Essentially, to correctly represent the XYZ data you save from Dr Picza as rotary data, it must be stretched 360 degrees around a circle. There are a few different possible ways to do this, depending on what you have scanned.

Scanning a real object...

Let's start with this example object; an unembellished, simple ring, which has a varying semicircular profile along its circumference. Let's say the INSIDE RADIUS is 10mm, and the most prominent part of the ring extends 8mm above this inside radius.

We can scan this one of three ways:

  1. Scan only down to where we believe useful detail stops existing (a 'Z-bottom' 10mm above the axis of rotation)
  2. Scan down to the centreline (the 'Z-bottom' specified as equal to the height of the axis of rotation above the baseplate of the machine)
  3. Scan THROUGH and below the centreline to where we believe the useful detail ends (a 'Z-bottom' 18mm below the axis of rotation)

The third option encompasses "full diametral penetration" and will be the subject of a further article.

IF we scan only down to the inside radius: (1)

We can infer visually that we have captured all useful detail, as anything deeper involves scanning air or inaccessible undercuts.

The geometric result of the scan will be half of a cone, lying flat on the plane Z=0

We must understand that Dr Picza does NOT know the data should contain 10mm of empty space under it. More on this later

IF we scan down to the axis of rotation: (2)

The data contains bogus solid information, namely the "cliffs" or "drapes" that extend to the centreline.

In Rhino3D, we will have to remove the superfluous solid data after the scan is correctly re-presented as rotary data, like coring an apple.

We must understand that this 10mm high solid block is a misrepresentation of empty space.

Which of these scans will we choose?

In this isolated case, the more preferable of the two scans is the first one.

We can also infer visually that it would be preferable to mill this model from hollow tube, and we can then ignore the "cliffs" created in the second scan.

Using FLOW to correctly represent this XYZ data in Rhino:

The FLOW command in Rhino3D is used to "conform" the profile of one object to a different profile specified by a line or a shape.

How it works is to allow the user to draw a "spine" near/in the target object, and then specify an alternative "spine" to distort the object onto.

Each point on the object is relocated as appropriate, relative to its position on the old / new spines.

The FLOW procedure for scanning above the rotation axis:

Open or import the XYZ file into Rhino, as per our Pix-Rhino Conversion Tutorial.

  1. Draw a miniscule circle in the "RIGHT" or YZ plane, underneath the model. We suggest a radius of 0.001mm
  2. Use the FLOW command and SELECT the model in the YZ plane.
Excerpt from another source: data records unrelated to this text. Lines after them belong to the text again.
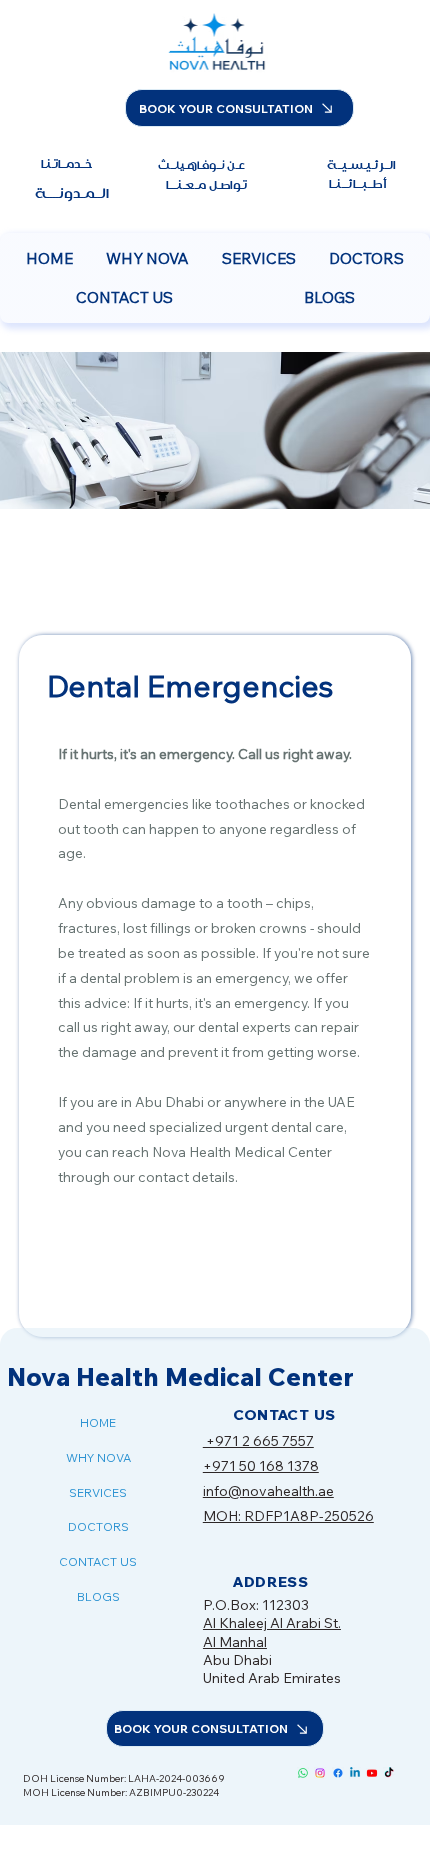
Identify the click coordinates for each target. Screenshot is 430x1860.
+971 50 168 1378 (261, 1466)
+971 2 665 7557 (258, 1441)
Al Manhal (235, 1642)
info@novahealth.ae (268, 1491)
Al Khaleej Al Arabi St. (272, 1623)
NOTE FOR RHINO v4.0 USERS: THE 'STRETCH' PARAMETER MUST NOW BE ENABLED!
  3. Select LINE ('L' spacebar) and consider how the line must be equal in length to the bottom surface of the model, and positioned Nmm under the model, where N is the distance above the axis of rotation you specified as the "Z-bottom" (in this example, 10mm).
  4. Click to select the first point of the line, whch must be parallel to the leftmost edge of the model; i.e. 10mm under the bottom-leftmost corner of the model visible in the YZ plane.
  5. Click to select the second point of the line, which must be parallel to the rightmost edge of the model; i.e. 10mm under the bottom-rightmost corner of the model visible in the YZ plane.
  6. When prompted for the "new backbone curve", simply click on the miniscule circle to select it.

If you selected the length and position of the line correctly, then the model you see in Rhino will now correctly represent the data the rotary axis was able to capture in real life!

Watch out for this common mistake:

We reiterate that neither Dr Picza nor Rhino has any way of knowing that this XYZ data was supposed to be represented in a rotary fashion. Similarly, Dr Picza cannot export any data that tells Rhino that the bottom of the data captured is actually 10mm above: A) the base of the machine, or B) the axis of rotation, in this case.

For this reason alone, you must record the distance above the axis of rotation you specified as the "Z-bottom" in Picza. You can see this same dimension is used when you FLOW the object in Rhino.

If, not realising that the bottom of the model does not correspond to the axis of rotation, you tell Rhino that it does, by drawing the first FLOW spine along the base of the model, the result will be distorted! See the image on the right.